Explainability (AI) — AI Compliance Glossary

Overview

Explainability refers to the degree to which the reasoning behind an AI system's output can be described and understood by humans. It is a foundational concept in responsible AI, directly connected to accountability, appeals rights, and regulatory compliance.

Explainability is often discussed alongside interpretability — but there is a distinction:

Interpretability is a property of the model itself: how transparent its internal mechanics are (e.g., a decision tree is inherently interpretable; a deep neural network is not)
Explainability refers to post-hoc methods that produce human-understandable descriptions of a model's behavior, regardless of its inherent interpretability

Most modern AI compliance law does not require fully interpretable models — it requires that explanations can be generated for specific decisions affecting individuals.

Regulatory Explainability Requirements

EU AI Act

The EU AI Act requires high-risk AI providers to:

Provide instructions for use that allow deployers to understand the system's outputs and limitations
Enable effective human oversight, which presupposes that humans can understand why the system produced a given output
Maintain logs sufficient for post-hoc analysis of high-stakes decisions

GDPR Article 22 goes further: individuals subject to solely automated significant decisions have the right to obtain meaningful information about the logic involved in the decision.

Colorado AI Act

Consumers who receive an adverse consequential decision from a high-risk AI system have the right to:

Know that a high-risk AI was used
Request a human review of the decision
Receive an explanation of the factors that contributed to the decision

NYC Local Law 144

Employers using AEDTs must notify candidates which job qualifications the AI system evaluates — an implicit explainability requirement about what the model is assessing.

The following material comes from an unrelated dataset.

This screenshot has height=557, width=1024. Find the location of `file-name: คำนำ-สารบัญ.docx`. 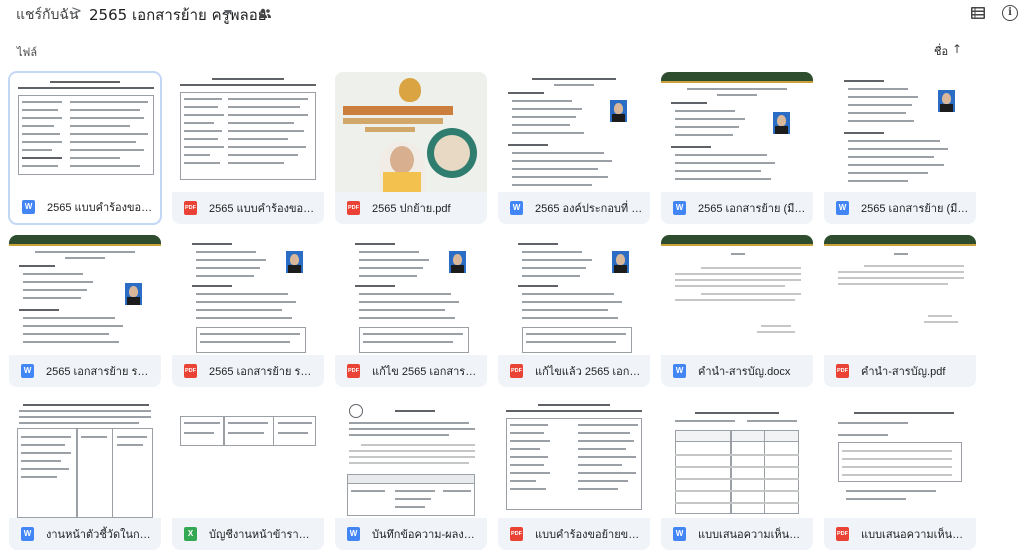

file-name: คำนำ-สารบัญ.docx is located at coordinates (744, 372).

Types of AI Explanation Methods

Feature Importance

Methods that identify which input features (variables) most influenced the model's output for a specific prediction:

SHAP (SHapley Additive exPlanations): Calculates each feature's contribution using game theory
LIME (Local Interpretable Model-Agnostic Explanations): Approximates the model locally with an interpretable model

Example-Based Explanations

Counterfactuals: "If you had a credit score of X instead of Y, you would have been approved"
Prototypes: "Your application was most similar to approved applications that also had..."

Natural Language Explanations

Some AI systems generate plain-language explanations of their outputs. These are increasingly used in customer-facing AI but raise questions about whether the language explanation accurately reflects the model's actual logic.

Saliency Maps (Vision Models)

For image classification, saliency maps highlight regions of an image that most influenced the model's classification — useful for understanding what visual features drive a decision.

The Explainability Trade-Off

More complex, higher-performing models (deep neural networks, ensemble methods) are typically less inherently interpretable. This creates a tension:

Simpler models (logistic regression, decision trees) are easy to explain but may perform worse
Complex models achieve higher accuracy but require post-hoc explanation methods that approximate rather than reveal the true model logic

Regulators are increasingly accepting post-hoc explanations as sufficient for compliance — what matters is that affected individuals receive meaningful explanations, not that the model itself is simple.